A Sudanese friend, Marwa, illustrated this bias during a podcast discussion. She was unaware of the privileges her lighter skin afforded her until she moved to Japan, where she found herself categorized as “dark-skinned.” This revelation highlighted the privileges she enjoyed back home, such as being greeted warmly and receiving quicker service while shopping. It is then that she started to empathize with her dark-skinned best friend who always complained about unfair treatment due to her skin tone.
Surprisingly, as it may seem, my Kenyan friend Naomi (identity withheld) has always felt like a misfit even though she is light-skinned, because she didn’t quite meet the beauty standards expected of those with her complexion. Being a tomboy for most of her life didn’t help matters either. As a playful child, she often got into trouble at school because her light skin made her easy to spot, even from a distance. Now, as an adult, issues like sunburn, easily scarring skin, and uneven skin tones from clothing make her wish she were many shades darker, if not to stand out, at least to have what she considers “normal skin.” As a result, she always opts for darker clothing, like navy blue and maroon, and prefers to sit at the back of any room to avoid drawing attention to herself.
Language also plays a crucial role in how different skin tones are perceived. A beautiful dark-skinned friend of mine named Maria shared that all her life she was referred to as waduga short for wadugala which means “you became dark” in Luganda. Among the Baganda of Uganda, a dark person is referred to as omudugavu, with okudugala sometimes meaning “dirty.” Similarly, in my mother tongue, Runyakitara, a dark-skinned person is called akwiragura, which also carries connotations of being dirty, in contrast to akwera, which implies cleanliness or whiteness.

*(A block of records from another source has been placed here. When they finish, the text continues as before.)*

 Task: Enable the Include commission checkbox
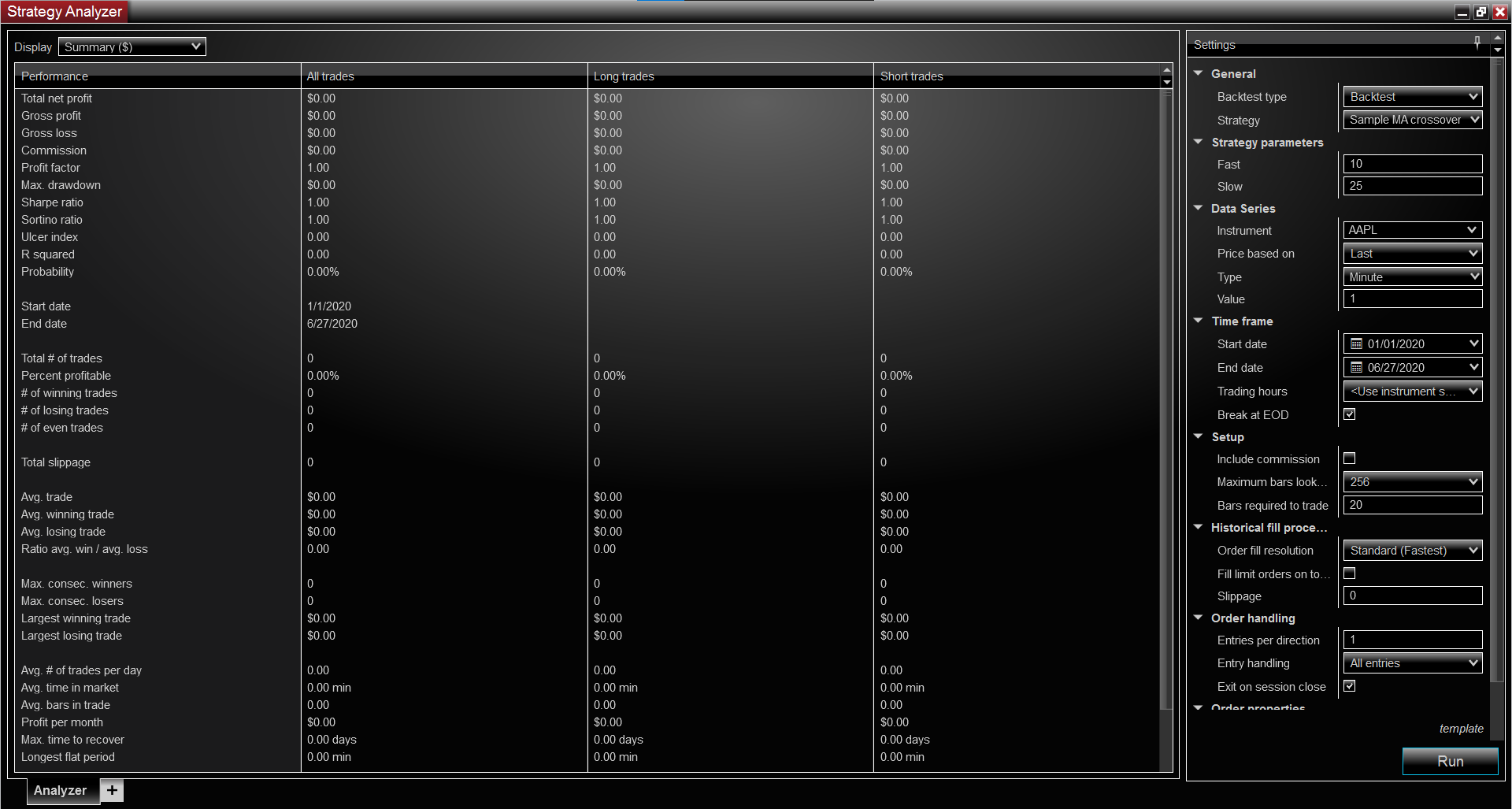tap(1350, 458)
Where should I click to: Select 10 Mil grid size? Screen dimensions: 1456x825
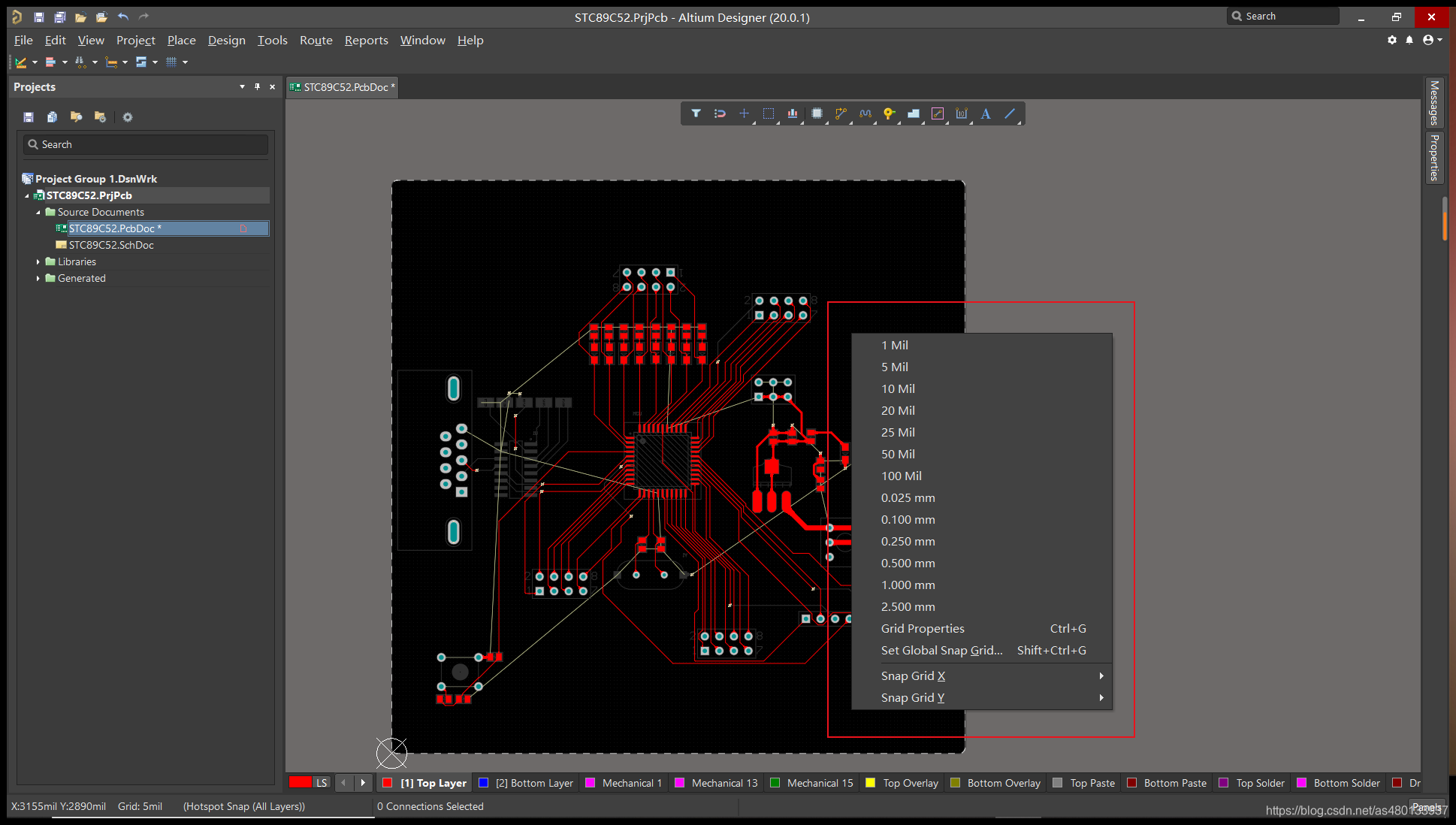pyautogui.click(x=898, y=388)
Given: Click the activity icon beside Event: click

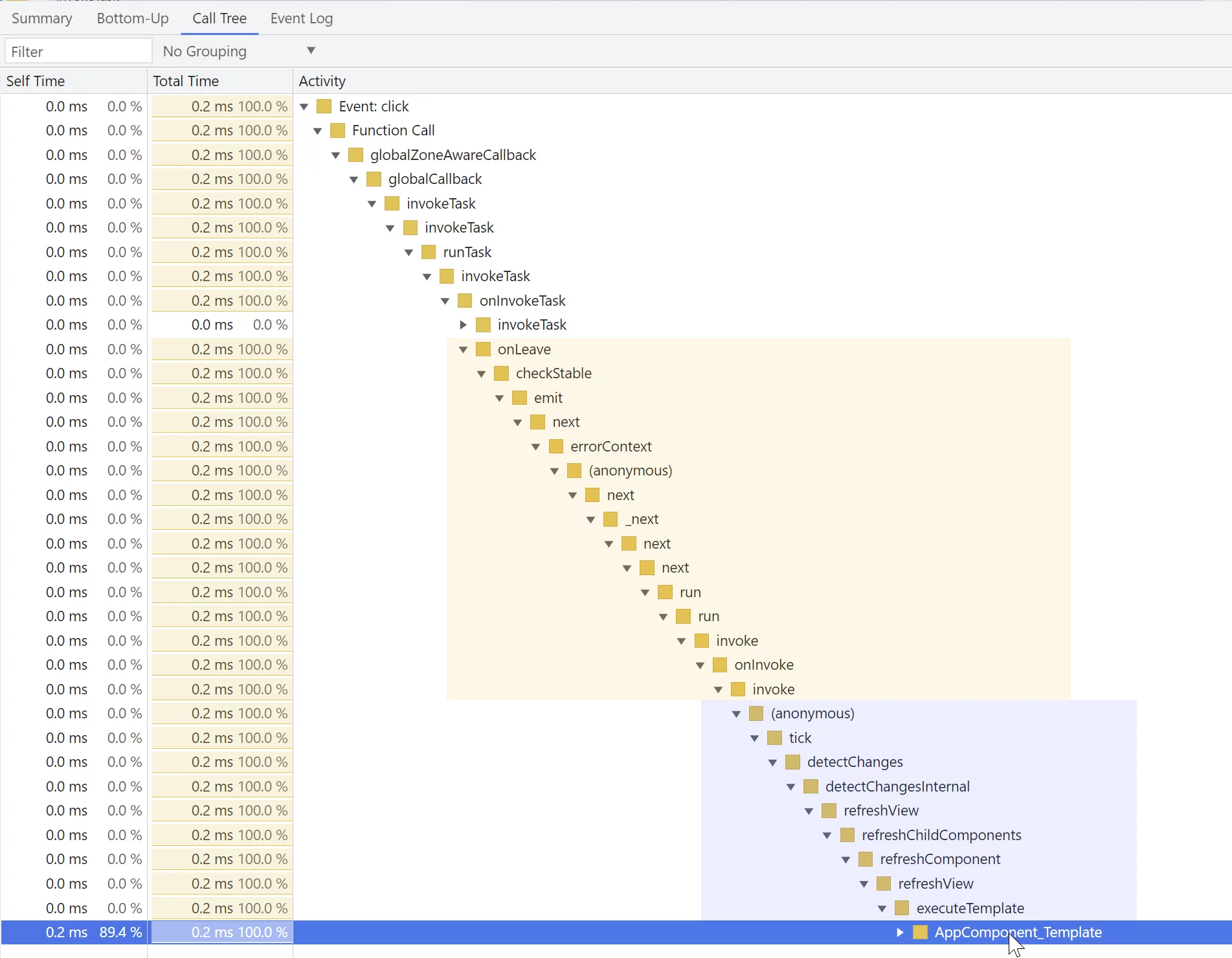Looking at the screenshot, I should (323, 106).
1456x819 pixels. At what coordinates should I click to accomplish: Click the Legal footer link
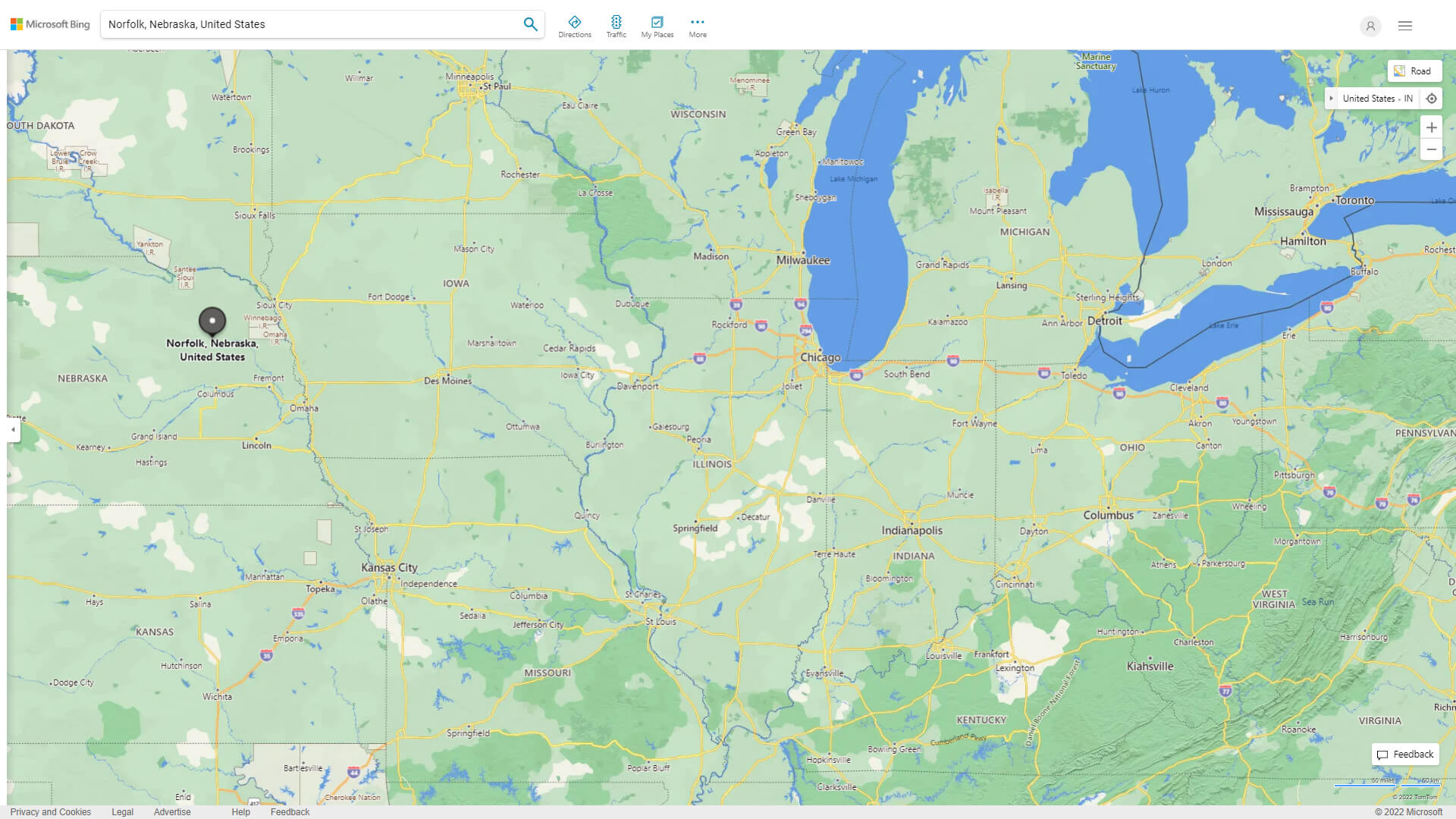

To combat colorism and its harmful effects, especially regarding skin bleaching and associated biases, we must address this issue at a societal level. While we may not be able to change our languages, we can foster positive discourse in our homes about skin tone. My parents never emphasized skin color; they reassured us that our grandmother's hurtful words held no weight. Maria’s mother celebrated her dark skin, ensuring she never felt limited by her appearance. While Marwa’s mother constantly reminded her that if someone was going to be attracted to her because of only her skin tone, that person was not deserving of her.
Furthermore, advocating for diverse representation in arts and sciences is critical. The entertainment industry shapes societal norms; therefore, having dark-skinned women in lead roles—or positive portrayals beyond villainous or supporting characters—can provide young girls with diverse role models. In male-dominated fields like engineering, stereotypes persist that dark-skinned women are more suited for such “manly” professions. As an engineer, I find this troubling, as I believe these misconceptions are detrimental. However, mentoring from women of all skin tones in these fields could empower young girls and challenge societal norms.
Conclusion
They say “Black is beautiful,” but beauty shouldn’t be solely defined by one’s skin tone. Therefore, addressing colorism requires concerted efforts both at home and in the community. By instilling positive self-worth in our children, standing firmly against bullies, embracing diversity, and fostering representation, we can work towards breaking down these damaging stereotypes. What other solutions can we implement to further reduce the effects of colorism in our communities?